Allow stata to read arrow files

opensafely-core / stata-docker

Builds the opensafely stata docker image.

0 stars 0 forks source link

Allow stata to read arrow files #23

Closed rebkwok closed 1 year ago

rebkwok commented 1 year ago

See https://github.com/opensafely-core/databuilder/issues/794

Adds an arrowload command to allow stata to read arrow files, via a python script.

libraries/arrowload.ado provides the arrowload command; all it does is call the python script at python_scripts/load_arrow.py.

It's called with:

. arrowload /path/to/arrow/file

It can optionally be passed a value to use for setting the batch size when writing the records to the stata dataset.

The strategy taken is more or less as suggested by @evansd here: https://github.com/opensafely-core/databuilder/issues/794#issuecomment-1438474592, and borrows heavily from readit, but for arrow files only, using pyarrow.

rebkwok commented 1 year ago

I've tested this reading .feather output from cohort-extractor and .arrow output from databuilder

rebkwok commented 1 year ago

There's a bug that I've just noticed (I've been trying this with arrow files from the initiative 1 studies). Stata has a limit of 32 characters for variable names, and the sfi.SFIToolkit.strToName method I've used to clean the names just truncates them if they're too long.

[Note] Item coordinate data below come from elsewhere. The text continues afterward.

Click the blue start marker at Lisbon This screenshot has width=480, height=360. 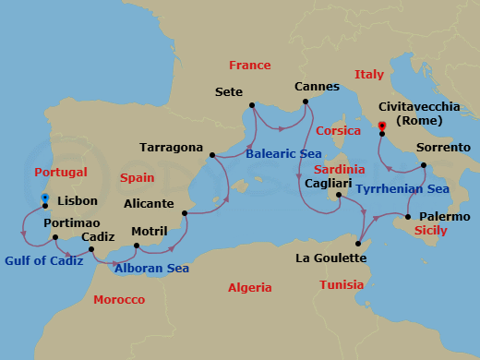pos(44,198)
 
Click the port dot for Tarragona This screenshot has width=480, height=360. pos(212,155)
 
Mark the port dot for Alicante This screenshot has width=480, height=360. pos(186,213)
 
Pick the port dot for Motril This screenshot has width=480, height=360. pos(136,246)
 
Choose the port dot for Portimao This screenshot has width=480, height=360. pos(55,237)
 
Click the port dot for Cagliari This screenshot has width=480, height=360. pos(339,195)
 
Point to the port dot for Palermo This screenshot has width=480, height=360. pos(408,217)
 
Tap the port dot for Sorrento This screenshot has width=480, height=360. pos(424,165)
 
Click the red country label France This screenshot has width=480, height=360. pos(250,66)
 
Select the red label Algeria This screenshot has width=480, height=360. pos(249,288)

So when a study has lots of iterations over visits/events etc, and has variable names like is_opted_out_of_nhs_data_share_1, is_opted_out_of_nhs_data_share_2 etc the name-cleaning results in duplicate column names, which means it drops some columns.

I'm not sure what the best solution is - it could raise an error if the name-cleaning results in duplicate names, or if any names are >32 characters, and just prompt users to rename their variables to shorter names. Or I can do something to generate unique names, by truncating them in some way and adding an incremental suffix, but depending on how the variables were named in the first place, that could result in variables that aren't easily matched up to the ones in the input file.

rebkwok commented 1 year ago

This is now ready for review again:

made the command take optional arguments properly
option to load an aliases csv file and errors for invalid variable names
added a help file

rebkwok commented 1 year ago

@evansd I think this is ready for review again. I've addressed all of your comments, and done some more re-working after I made some more comprehensive test files and found bugs and slow things (esp the date/timestamp conversions). So I'm afraid it pretty much needs an entire re-review. I've kept all the incremental commits, which I think make reasonably logical sense.